For this exercise, print only the lines from the one containing "Task: Go to the next video arrow" through the end of the material below, exactly as given.

━━━━━━━━━━━━━━━━

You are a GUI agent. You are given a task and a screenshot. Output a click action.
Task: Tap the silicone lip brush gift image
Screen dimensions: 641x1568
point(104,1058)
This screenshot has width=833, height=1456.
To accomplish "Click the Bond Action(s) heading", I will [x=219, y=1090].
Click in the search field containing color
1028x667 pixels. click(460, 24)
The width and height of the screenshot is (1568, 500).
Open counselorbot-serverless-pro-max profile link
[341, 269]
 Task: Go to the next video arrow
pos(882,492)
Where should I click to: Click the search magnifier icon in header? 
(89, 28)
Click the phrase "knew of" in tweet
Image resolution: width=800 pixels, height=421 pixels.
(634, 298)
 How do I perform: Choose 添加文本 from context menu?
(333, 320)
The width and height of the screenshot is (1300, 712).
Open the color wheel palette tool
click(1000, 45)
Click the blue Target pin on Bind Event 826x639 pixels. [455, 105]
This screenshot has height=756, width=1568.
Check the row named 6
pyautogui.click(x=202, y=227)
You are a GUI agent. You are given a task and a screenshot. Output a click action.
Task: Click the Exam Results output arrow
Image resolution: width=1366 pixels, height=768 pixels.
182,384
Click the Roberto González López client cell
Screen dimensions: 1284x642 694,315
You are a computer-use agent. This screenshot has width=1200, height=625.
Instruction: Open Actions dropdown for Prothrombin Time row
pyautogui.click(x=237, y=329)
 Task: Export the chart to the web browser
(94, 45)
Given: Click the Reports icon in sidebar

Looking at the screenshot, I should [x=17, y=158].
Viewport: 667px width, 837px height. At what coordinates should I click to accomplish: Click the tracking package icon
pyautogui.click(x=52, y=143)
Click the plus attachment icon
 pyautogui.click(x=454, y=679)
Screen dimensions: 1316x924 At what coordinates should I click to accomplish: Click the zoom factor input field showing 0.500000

━━━━━━━━━━━━━━━━

### Result below
 Task: Go to the next video arrow
pos(882,492)
Where should I click to: Click the search magnifier icon in header? 
(89, 28)
Click the phrase "knew of" in tweet
Image resolution: width=800 pixels, height=421 pixels.
(634, 298)
 How do I perform: Choose 添加文本 from context menu?
(333, 320)
The width and height of the screenshot is (1300, 712).
Open the color wheel palette tool
click(1000, 45)
Click the blue Target pin on Bind Event 826x639 pixels. [455, 105]
This screenshot has height=756, width=1568.
Check the row named 6
pyautogui.click(x=202, y=227)
You are a GUI agent. You are given a task and a screenshot. Output a click action.
Task: Click the Exam Results output arrow
Image resolution: width=1366 pixels, height=768 pixels.
182,384
Click the Roberto González López client cell
Screen dimensions: 1284x642 694,315
You are a computer-use agent. This screenshot has width=1200, height=625.
Instruction: Open Actions dropdown for Prothrombin Time row
pyautogui.click(x=237, y=329)
 Task: Export the chart to the web browser
(94, 45)
Given: Click the Reports icon in sidebar

Looking at the screenshot, I should [x=17, y=158].
Viewport: 667px width, 837px height. At what coordinates should I click to accomplish: Click the tracking package icon
pyautogui.click(x=52, y=143)
Click the plus attachment icon
 pyautogui.click(x=454, y=679)
Screen dimensions: 1316x924 At what coordinates should I click to accomplish: Click the zoom factor input field showing 0.500000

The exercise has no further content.